Greg Capullo (che adoravo in Haunt all'Image) approda alla DC confezionando un'albo dalla resa grafica eccezionale, una continua invenzione nella costruzione della tavola, accompagnata da un tratto pieno di quelle inutili liniette che tanto ci ricordano Mc Farlane quando ancora non era impazzito. Dal punto di vista della Sceneggiatura, Batman si conferma un prodotto di gran qualità. Tinte forti e scrittura matura per Scott Snyder che porta a casa il numero creando alte aspettative per il prossimo. Non si può certo negare che anche questa testata soffra di quella dilatazione nei tempi narrativi di cui parlavo anche prima, ma l'eccezionale impatto visivo e una scrittura all'altezza, fanno sì che si passi sopra alla minima quantità di storia (quella fatta di eventi) narrata in questo primo numero.

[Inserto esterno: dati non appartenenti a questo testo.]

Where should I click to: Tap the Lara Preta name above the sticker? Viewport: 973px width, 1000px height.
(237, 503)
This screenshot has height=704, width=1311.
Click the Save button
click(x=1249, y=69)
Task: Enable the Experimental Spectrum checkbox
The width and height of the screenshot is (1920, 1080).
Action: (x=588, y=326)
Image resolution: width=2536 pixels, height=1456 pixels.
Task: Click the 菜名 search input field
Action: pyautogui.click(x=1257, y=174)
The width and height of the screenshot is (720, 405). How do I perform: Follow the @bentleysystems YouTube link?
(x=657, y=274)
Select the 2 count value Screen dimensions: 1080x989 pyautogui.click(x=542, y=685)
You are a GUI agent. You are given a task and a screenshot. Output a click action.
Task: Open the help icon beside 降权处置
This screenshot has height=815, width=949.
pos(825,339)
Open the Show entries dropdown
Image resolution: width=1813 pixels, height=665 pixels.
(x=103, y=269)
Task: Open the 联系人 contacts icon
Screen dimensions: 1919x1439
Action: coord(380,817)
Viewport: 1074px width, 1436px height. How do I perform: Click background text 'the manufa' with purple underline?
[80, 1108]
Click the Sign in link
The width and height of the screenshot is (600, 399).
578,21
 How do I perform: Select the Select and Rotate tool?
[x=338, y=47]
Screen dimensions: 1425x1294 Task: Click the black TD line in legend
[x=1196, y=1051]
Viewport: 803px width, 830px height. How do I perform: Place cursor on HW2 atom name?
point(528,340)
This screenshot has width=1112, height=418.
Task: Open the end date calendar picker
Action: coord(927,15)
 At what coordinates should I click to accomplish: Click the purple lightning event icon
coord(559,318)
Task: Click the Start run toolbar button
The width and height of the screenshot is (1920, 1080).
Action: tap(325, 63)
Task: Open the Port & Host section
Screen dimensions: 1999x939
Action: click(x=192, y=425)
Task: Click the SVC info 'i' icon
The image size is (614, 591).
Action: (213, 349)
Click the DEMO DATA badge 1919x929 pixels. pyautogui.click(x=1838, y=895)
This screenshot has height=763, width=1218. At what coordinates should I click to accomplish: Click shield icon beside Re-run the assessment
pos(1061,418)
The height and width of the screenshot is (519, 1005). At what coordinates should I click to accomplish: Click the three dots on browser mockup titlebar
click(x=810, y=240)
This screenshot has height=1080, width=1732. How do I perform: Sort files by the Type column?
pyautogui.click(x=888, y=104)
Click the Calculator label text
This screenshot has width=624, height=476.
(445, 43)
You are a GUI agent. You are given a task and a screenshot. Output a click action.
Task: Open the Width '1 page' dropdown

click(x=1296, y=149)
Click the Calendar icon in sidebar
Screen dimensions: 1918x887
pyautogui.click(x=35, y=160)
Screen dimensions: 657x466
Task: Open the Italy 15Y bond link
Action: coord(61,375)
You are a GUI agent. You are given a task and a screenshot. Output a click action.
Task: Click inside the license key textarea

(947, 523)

Fiducia per Grant Morrison
Ma che cazzo! Scusate, la franchezza, ma leggete anche voi il numero 1 di Action comics e sarete d'accordo con me. Il nuovo superman di Grant morrison è un ragazzetto un po' stronzo che porta i Jeans e una terrificante mantellina rossa, probabilmente rubata a cappuccetto, non vola, ma salta e... basta così, non sono per niente contrario a rinnovare i personaggi, ma il risultato sul primo numero si discosta parecchio dalle aspettative create da questa immagine. Grant Morrison gode di un alto credito a casa Monteleone, quindi gli verrà concessa l'intera run per farmi ricredere... scommetto che la pressione di questa mia affermazione non lo farà dormire la notte!







Fine della prima puntata, nel prossimo articolo vorrei parlarvi dei veri e propri outsider, iniziando magari dal fumetto fantasy con Etrigan come protagonista (l'originale era stato creato da zio Kirby) e da quello sui Vampiri (una vera paraculata).